• _INPUT DATA_
◆ ◆ ◆ ◆ ◆
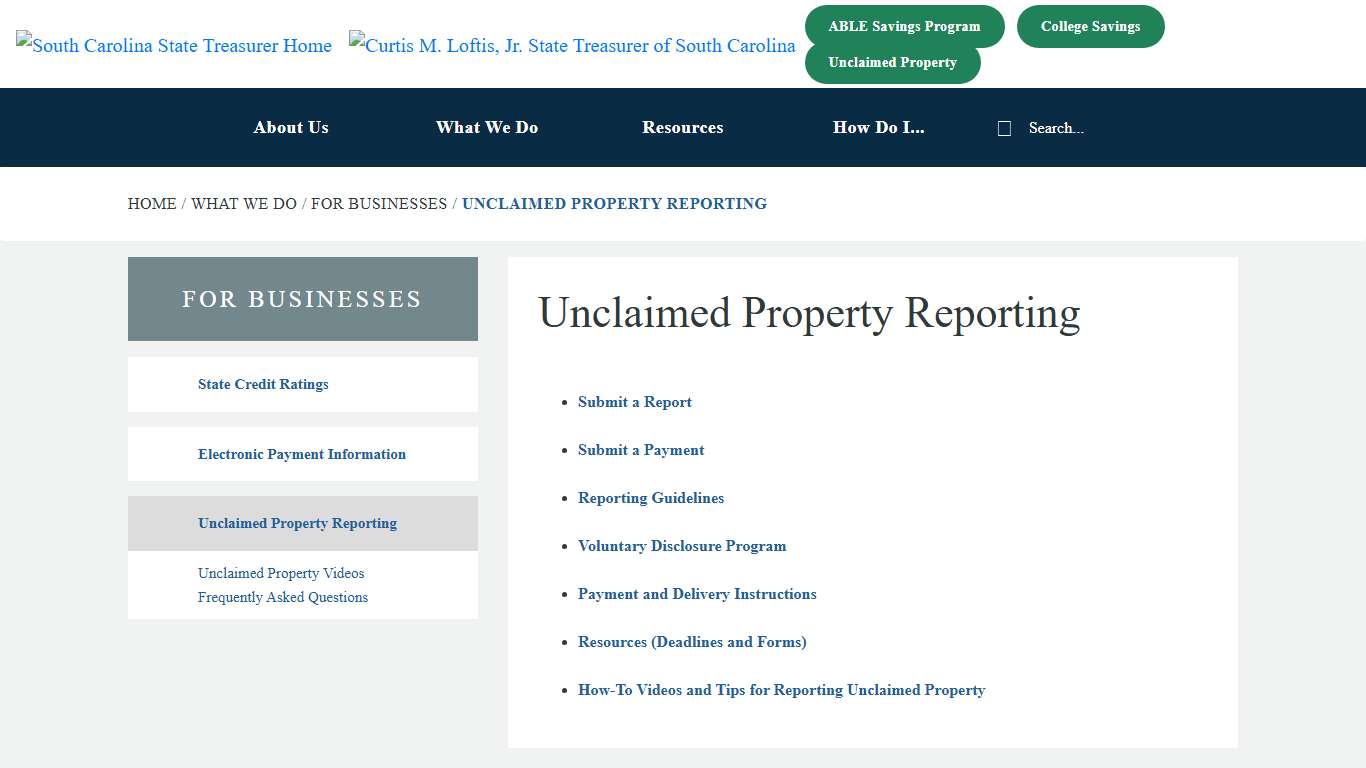Select State Credit Ratings in the sidebar
This screenshot has height=768, width=1366.
click(263, 384)
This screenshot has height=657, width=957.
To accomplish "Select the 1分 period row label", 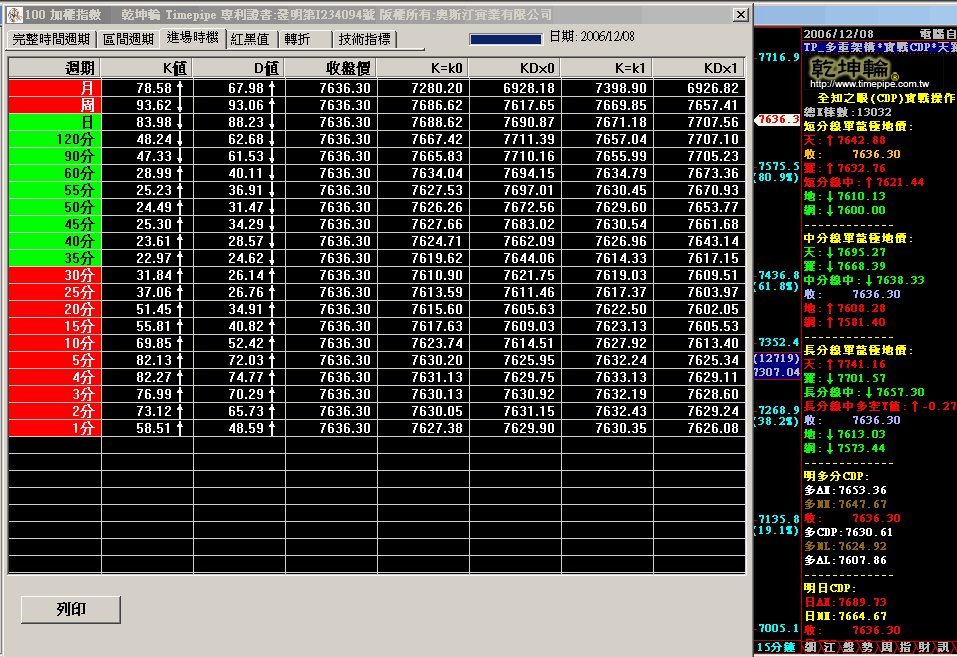I will (x=54, y=428).
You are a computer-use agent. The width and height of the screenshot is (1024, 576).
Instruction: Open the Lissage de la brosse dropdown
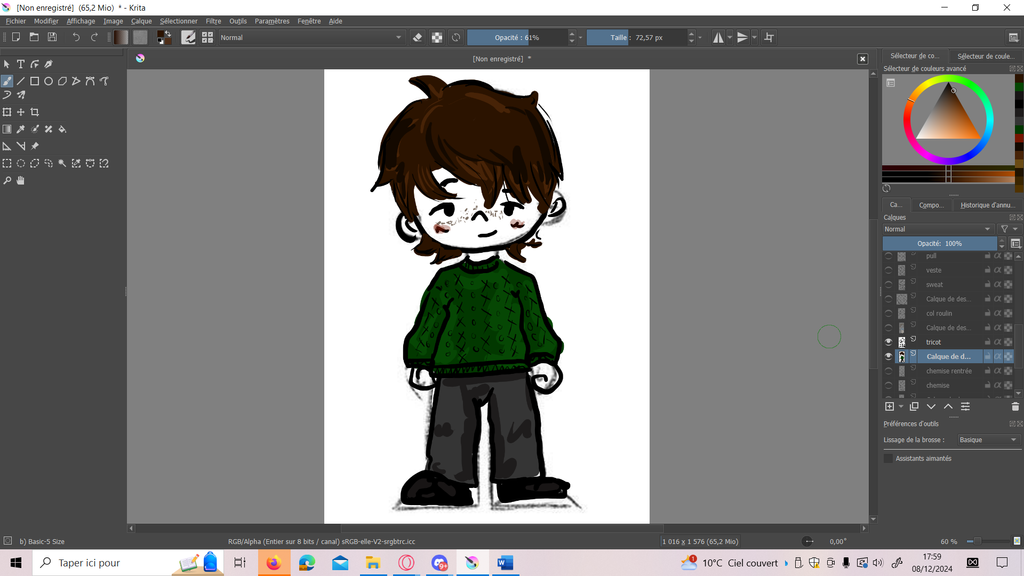point(987,440)
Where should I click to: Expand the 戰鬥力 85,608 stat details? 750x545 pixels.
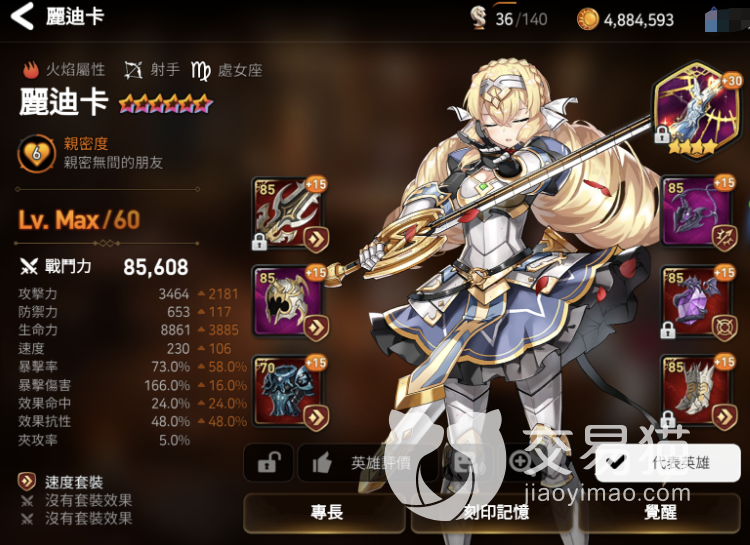point(103,267)
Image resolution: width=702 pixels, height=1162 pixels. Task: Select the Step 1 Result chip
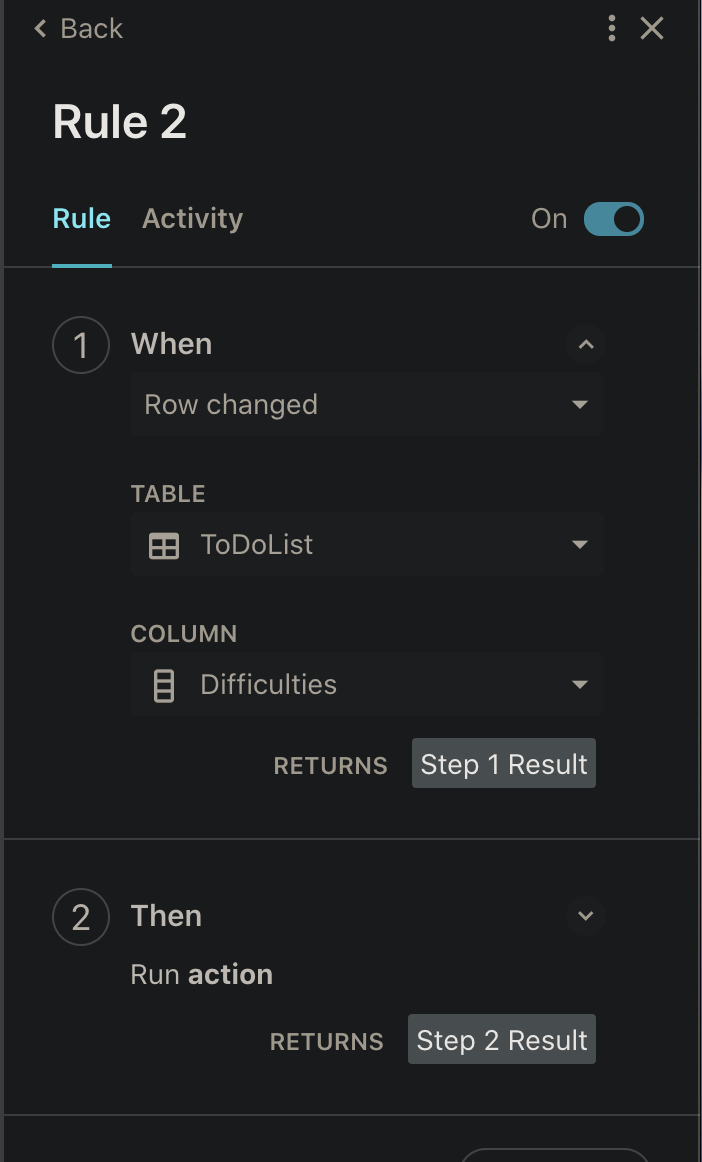pos(503,764)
◆ ◆ ◆ ◆ ◆
• _WORK TO COMPLETE_
Please rewrite the listing, from the line containing "Image resolution: width=702" through the end of the listing, both included, as a two-column CSV with the headers request and answer and one row per request. Put each request's text and its answer in a single quoted field, replace line breaks with spaces, and leave out the pictures.

• _CORRECT OUTPUT_
request,answer
"Image resolution: width=702 pixels, height=1162 pixels. Task: Select the Step 1 Result chip","pos(503,764)"